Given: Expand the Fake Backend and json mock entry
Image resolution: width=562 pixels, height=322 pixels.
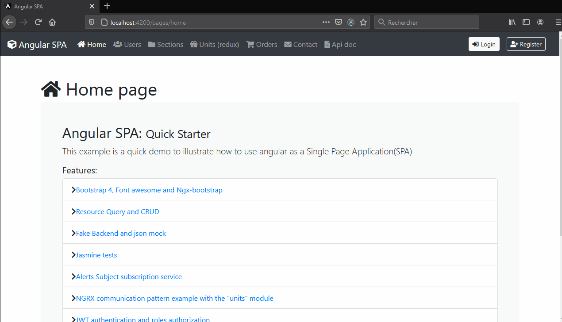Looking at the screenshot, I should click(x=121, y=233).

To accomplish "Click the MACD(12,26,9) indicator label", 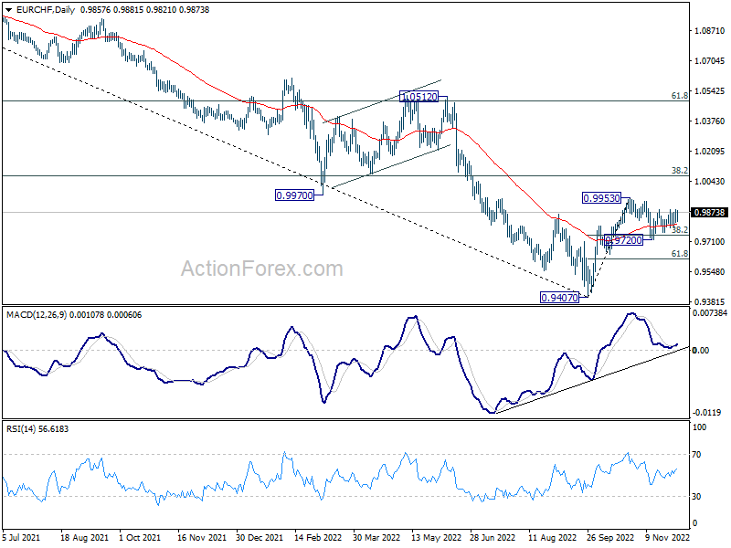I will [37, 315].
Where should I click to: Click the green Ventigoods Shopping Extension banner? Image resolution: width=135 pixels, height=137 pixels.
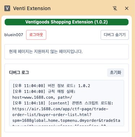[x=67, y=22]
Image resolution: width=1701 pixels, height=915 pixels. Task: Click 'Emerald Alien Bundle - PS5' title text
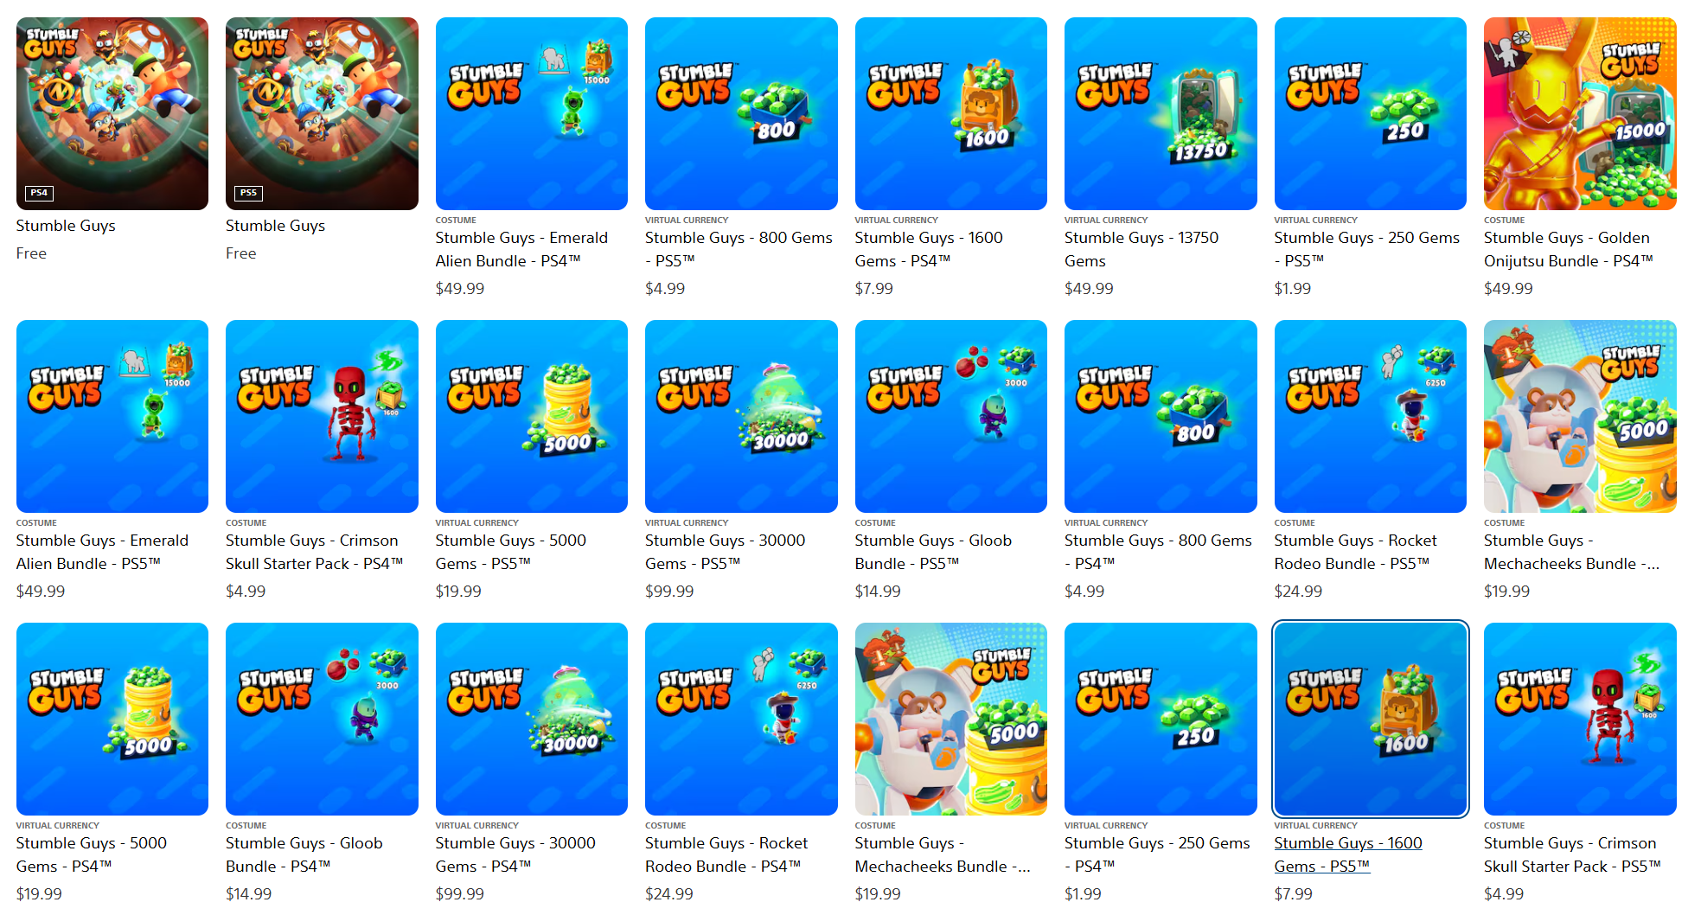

+++++

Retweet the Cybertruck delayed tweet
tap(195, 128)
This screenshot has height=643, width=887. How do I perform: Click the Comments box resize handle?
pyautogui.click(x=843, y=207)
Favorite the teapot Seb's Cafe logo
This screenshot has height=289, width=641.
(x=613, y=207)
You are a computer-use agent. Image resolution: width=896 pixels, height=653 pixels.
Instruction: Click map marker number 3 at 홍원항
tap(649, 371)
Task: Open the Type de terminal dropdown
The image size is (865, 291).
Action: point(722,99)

+++++

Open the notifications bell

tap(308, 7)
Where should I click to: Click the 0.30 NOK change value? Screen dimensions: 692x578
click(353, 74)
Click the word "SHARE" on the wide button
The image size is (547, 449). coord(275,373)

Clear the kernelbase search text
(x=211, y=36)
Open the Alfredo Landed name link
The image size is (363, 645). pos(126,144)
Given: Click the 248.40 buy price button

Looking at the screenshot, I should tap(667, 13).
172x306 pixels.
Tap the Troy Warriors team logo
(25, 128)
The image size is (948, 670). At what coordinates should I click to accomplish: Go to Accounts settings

+++++

_WORK INSTRUCTIONS:_ Wherever the string "Task" appears in the entries above, return the line it appears on.

_FINISHED EXERCISE:_
Image resolution: width=1701 pixels, height=915 pixels. Task: Click 'Emerald Alien Bundle - PS5' title text
Task: Open the Type de terminal dropdown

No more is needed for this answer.